GUDBRAND AWOKE WITH A START. HE BLINKED A COUPLE of times and saw only the outline of the row of planks in the bunk above him. There was a smell of sour wood and earth. Had he screamed? The other men insisted they were no longer kept awake by his screams. He lay there, feeling his pulse slowly calm down. He scratched his side – the lice never slept.
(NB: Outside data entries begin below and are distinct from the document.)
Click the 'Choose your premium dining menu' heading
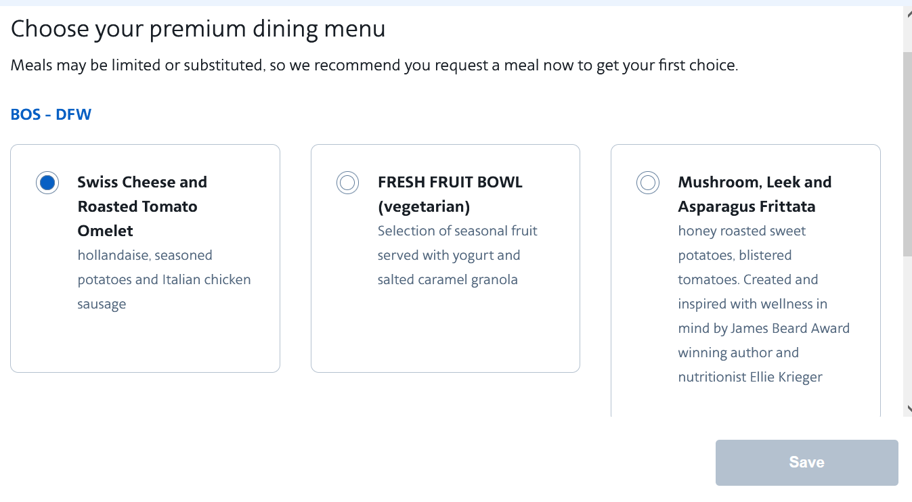 click(x=198, y=28)
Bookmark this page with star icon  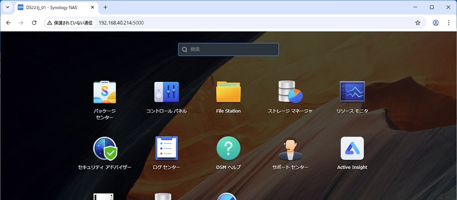tap(417, 23)
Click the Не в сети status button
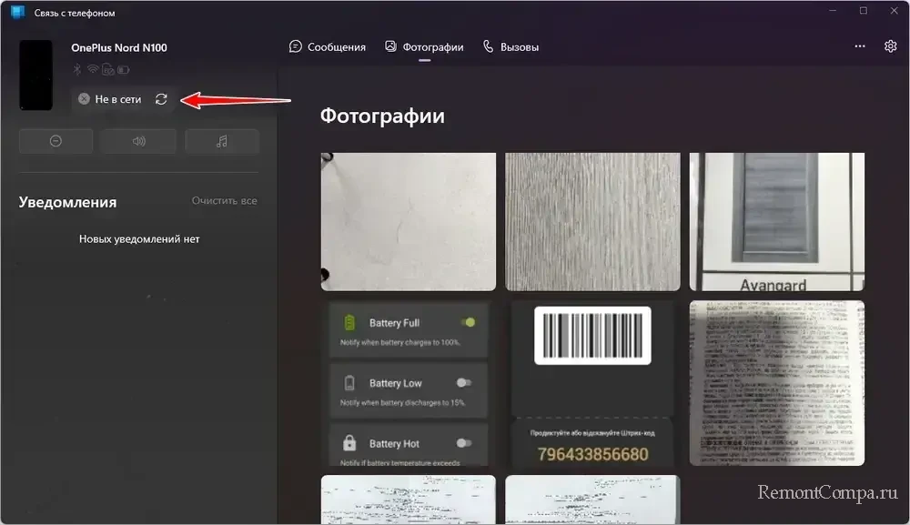 [x=110, y=99]
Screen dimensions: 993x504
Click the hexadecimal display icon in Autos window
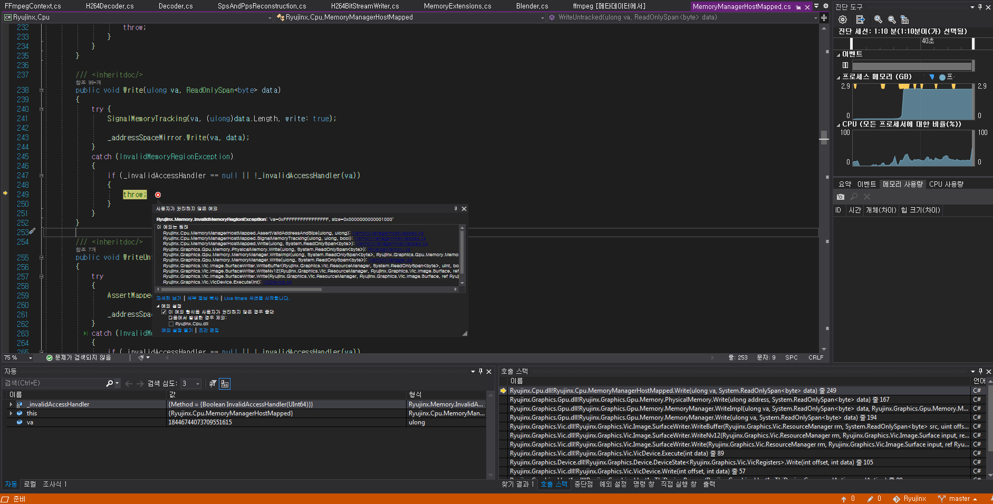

It was the same dream as always that woke him. He could still feel the paws on his chest, see the yellow eyes in the dark, the white predator’s teeth with the stench of blood on them and the saliva that ran and ran. And hear the terrified heaving for breath. Was it his or the predator’s? The dream was like that: he was asleep and awake at the same time, but he couldn’t move. The animal’s jaws were about to close around his throat when the chatter of a machine gun over by the door woke him, and he saw the animal being lifted off the blanket and flung against the earthen wall of the bunker as it was torn to pieces by the bullets. Then it was quiet, and on the floor lay a blood-strewn, amorphous mass of fur. A polecat. And then the man in the doorway stepped out of the dark and into the narrow strip of moonlight, so narrow that it only lit up half of his face. But something in the dream that night had been different. The muzzle of the gun smoked as it should and the man smiled as always, but he had a large black crater in his forehead. Gudbrand could see the moon through the hole in his skull when he turned to face him.